Figure 1: Knee Pain - MCL Injuries - Physio Frenchs Forest, Physio Macquarie Park

What is the MCL

The knee has four ligamentous structures that act to stabilise the joint and limit excess movement. One of these ligaments is known as the Medial Collateral Ligament, or the MCL for short. The ligament runs over the inside of the knee, attaching the femur (thigh bone) and tibia (shin bone). The MCL also has some deep attachments into the meniscus of the knee, and for this reason meniscal and MCL injuries are often seen simultaneously. Due to its attachment points on the inside of the knee, the role of the MCL is to prevent the knee collapsing inwards (this is known as medial, or valgus collapse).

 

How do I injure my MCL?

Injuries to the Medial Collateral Ligament are the most common ligamentous injury seen in the knee joint, at around an estimated incidence of 40%. Unlike Anterior Cruciate Ligament injuries, damage to the MCL is usually sustained through direct contact to the knee. A blow to the outside of the knee, forcing it inwards causes the MCL to stretch, and potentially rupture completely. Other injuries associated with MCL injuries are meniscal tears and ACL sprains or ruptures.

 

Figure 2: Knee Pain - MCL Injuries - Physio Frenchs Forest, Physio Macquarie Park

What are the symptoms of an MCL injury?

An injury to your Medial Collateral Ligament will usually result from a valgus type injury, as mentioned above. Pain, swelling and tenderness over the inside of the knee, where the thigh and shin bones meet is also common. Due to the swelling, your knee range of motion may be reduced, and you may struggle to weight bear on the affected leg. Finally, you may report to your physiotherapist that you felt a “pop” over the inside of the knee at the time of injury.

 

How is an MCL injury diagnosed?

The first step in diagnosing any knee injury is an assessment with a health professional, such as a physiotherapist or emergency physician. They will perform a number of physical tests to assess the integrity and stability of the ligament. Should your physiotherapist find it necessary, they can order an x-ray of the knee to assess for potential associated fractures. The gold standard of imaging for ligamentous injuries is an MRI, which can be requested to accurately assess the severity and location of your injury.

 

How are MCL injuries treated?

Treatment for Medial Collateral Ligament injuries is dependent on the grade of damage sustained. MCL injuries are graded from I to III, with grade I injuries involving a stretching of the ligamentous fibres. A partial tear of the MCL is considered a grade II injury, while a grade III injury describes a complete rupture of the ligament. 

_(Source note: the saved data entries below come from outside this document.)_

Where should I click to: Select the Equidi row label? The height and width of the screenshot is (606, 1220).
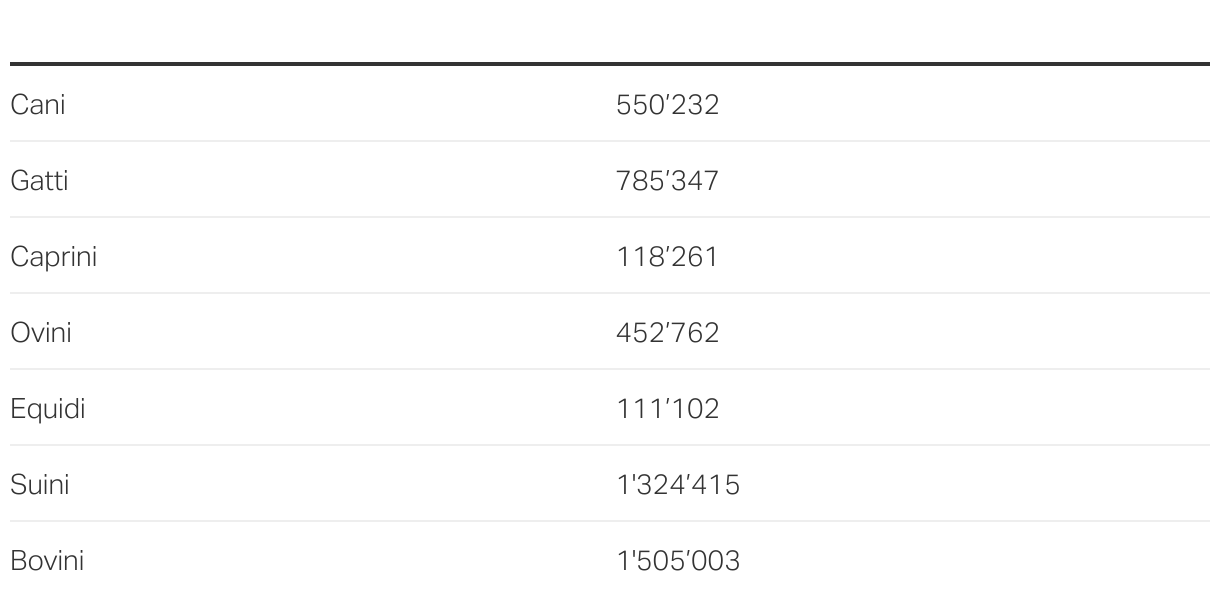point(48,409)
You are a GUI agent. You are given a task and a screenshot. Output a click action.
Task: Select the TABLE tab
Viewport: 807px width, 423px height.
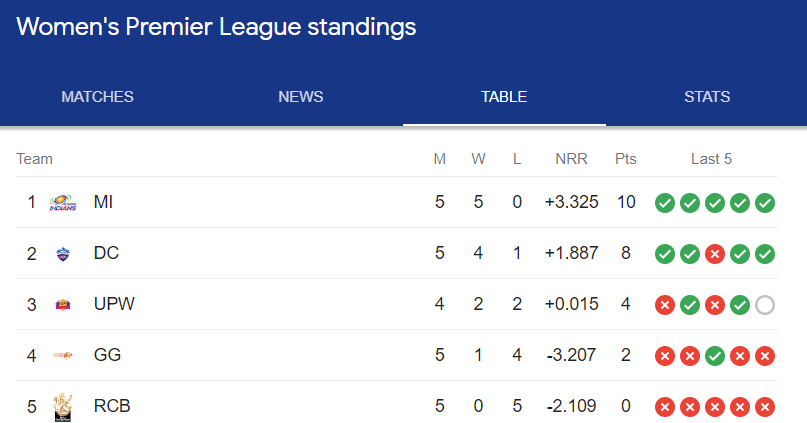click(x=504, y=97)
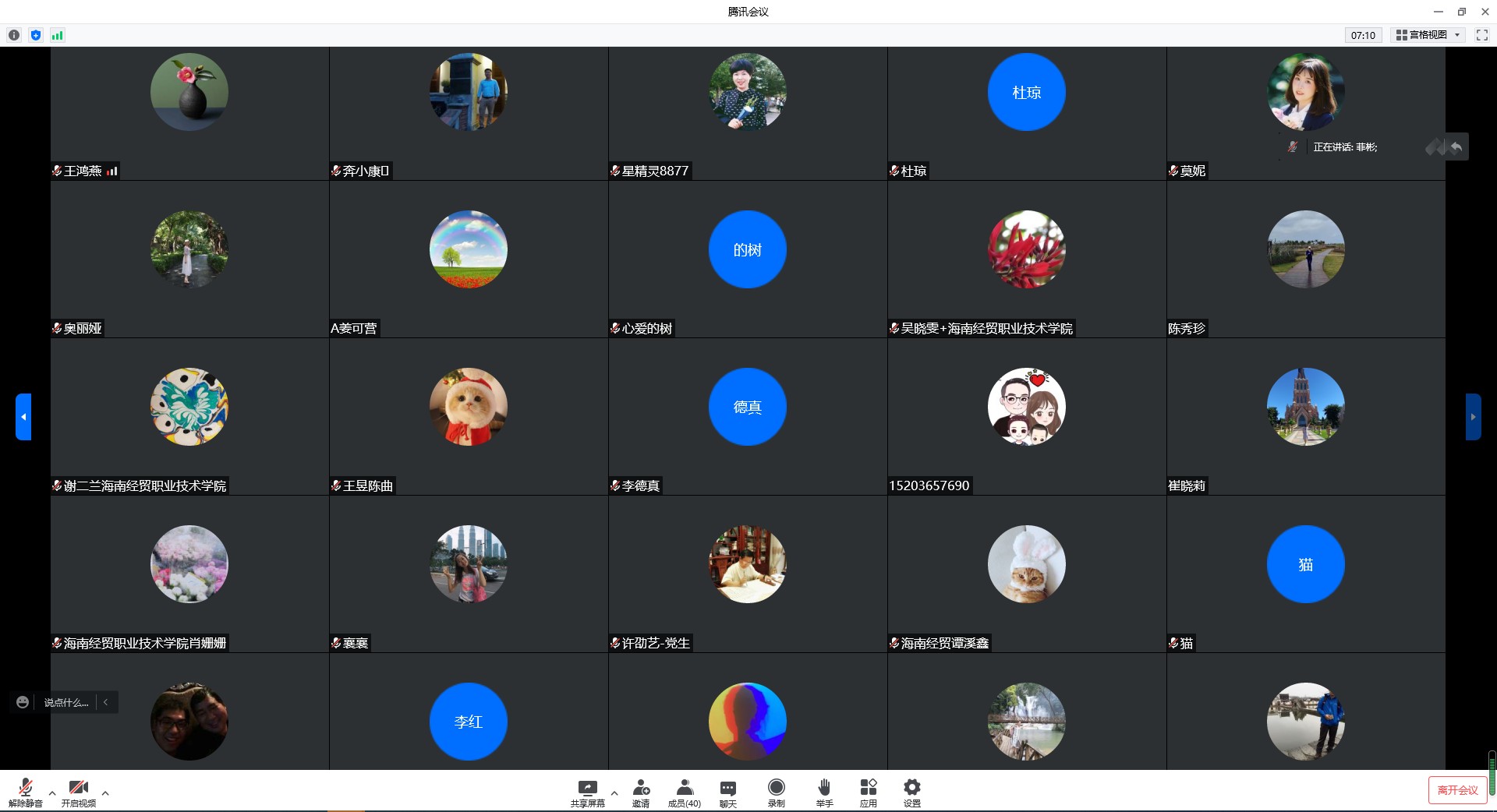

A grade I injury is treated with simple pain relief techniques, appropriate exercises prescribed by a physiotherapist, and a short recovery period (ranging from several days – two weeks). 

Grade II and III injuries are treated slightly more conservatively, requiring bracing in specific positions to ensure correct healing, and to protect the ligament throughout this process. Grade II tears of the MCL are expected to heal over a 2-4 week period, while grade III ruptures require at least 6-8 weeks before returning to specific activities.

Surgery is rarely indicated for MCL injuries, although may be required if the ligament does not respond to conservative management. Tears or ruptures further towards the shin bone are less likely to heal completely than injuries to the upper portion of the ligament. A graft is taken from either the hamstrings, Tibialis Anterior muscle, or Achilles’ tendon when performing a Medial Collateral Ligament reconstruction.